> **Teks Pilihan**:
::::::::::

Pernikahan, bagi para pejuang da’wah, merupakan bagian utuh yang
tidak dapat terpisahkan dengan masa depan da’wah dan rekayasa besar untuk
mencapai kemenangan da’wah. Begitulah teladan dari Rasulullah saw yang
menjadikan pernikahannya merupakan bagian tidak terpisahkan dari planning global kemenangan
da’wah masa depan.
Pernikahan Rasulullah saw dengan Shafiya Binti Huyay Bin Akhtab,
seorang wanita bangsawan dari kalangan Yahudi, menjadikan kaumnya, yang
beragama Yahudi, berbondong-bondong masuk dalam agama Islam.
Shafiya adalah keturunan bangsawan Yahudi dari bani Quraidzah
yang diperangi oleh Rasulullah saw hingga kalah.Kekalahan dalam peperangan
ini, menyebabkan Shafiya harus menjadi budak bagi kaum Muslimin. Tetapi, ketika
Rasulullah saw menikahinya, maka kehormatan Shafiya sebagai bangsawan tetap
terjaga; sekaligus penerimaan kaumnya terhadap agama Islam menjadi terbuka
lebar. Ini adalah pernikahan da’wah Rasulullah saw.
Pernikahan Rasulullah saw dengan Zainab binti Jahsy, menyebabkan
tradisi jahiliyyah tentang anak angkat terhapus. Semula, orang Arab Jahiliyyah
menjadikan anak angkat mereka sebagai anak kandung mereka sendiri, sehingga istri
anak angkat tidak boleh untuk dinikahi. Anak angkat Rasulullah saw, Zaid Bin
Haritsah, menikah dengan Zainab binti Jahsy berakhir dengan perceraian.
Kemudian Allah Swt memerintahkan Rasulullah saw untuk menikahi Zainab dengan
firman-Nya: “… Maka tatkala Zaid telah mengakhiri keperluan terhadap isterinya
(menceraikannya), Kami nikahkanlah kamu dengan dia supaya tidak ada keberatan
bagi orang Mu’min untuk (menikahi) isteri anak angkat mereka, apabila anak
angkat itu telah menyelesaikan keperluannya dari isterinya” (Al Ahzab: 37).

::::::::::

> **Data Terkumpul**:
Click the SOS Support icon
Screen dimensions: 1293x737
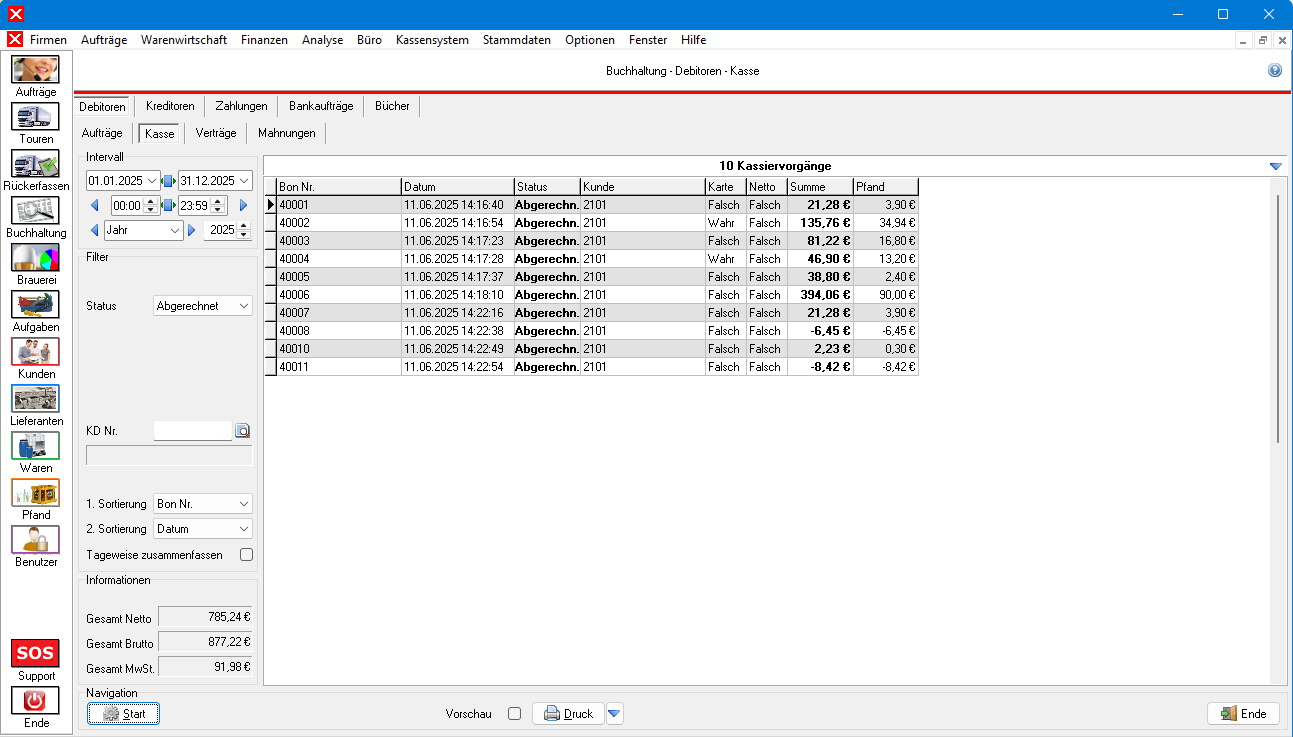35,654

::::::::::

> **Tindakan yang Diperlukan**:
[a] Dalam teks tentang pernikahan Rasulullah saw, tradisi jahiliyyah apa yang terhapus karena beliau menikahi Zainab binti Jahsy?
[b] Lanjutkan teks tentang pernikahan Rasulullah saw dari kalimat terakhirnya.

> **Jawaban Tiap Tugas**:
[a] Tradisi jahiliyyah tentang anak angkat, yakni anak angkat dianggap sebagai anak kandung sehingga istri anak angkat tidak boleh dinikahi.

[b]
Ketika Rasulullah saw menikahi Zainab, maka berakhirlah pandangan
masyarakat yang salah tentang anak angkat. “… Dia tidak menjadikan anak-anak
angkatmu sebagai anak kandungmu (sendiri). Yang demikian itu hanyalah perkataan
di mulut-mulutmu saja. Allah mengatakan yang sebenarnya dan Dia menunjukkan
jalan (yang benar)” (Al Ahzab: 4). Ini adalah pernikahan da’wah Rasulullah saw.
Pernikahan Rasulullah saw dengan ‘Aisyah binti Abu Bakar dan
Hafshah binti Umar bin Khaththab, menjadikan persaudaran antara Rasulullah saw,
Abu Bakar dan Umar tetap terjaga. Demikian pula Rasulullah saw menikahkan
puterinya dengan Ali Bin Abi Thalib dan Utsman Bin Affan, menjadikan ikatan
ukhuwwah di antara mereka semakin kuat.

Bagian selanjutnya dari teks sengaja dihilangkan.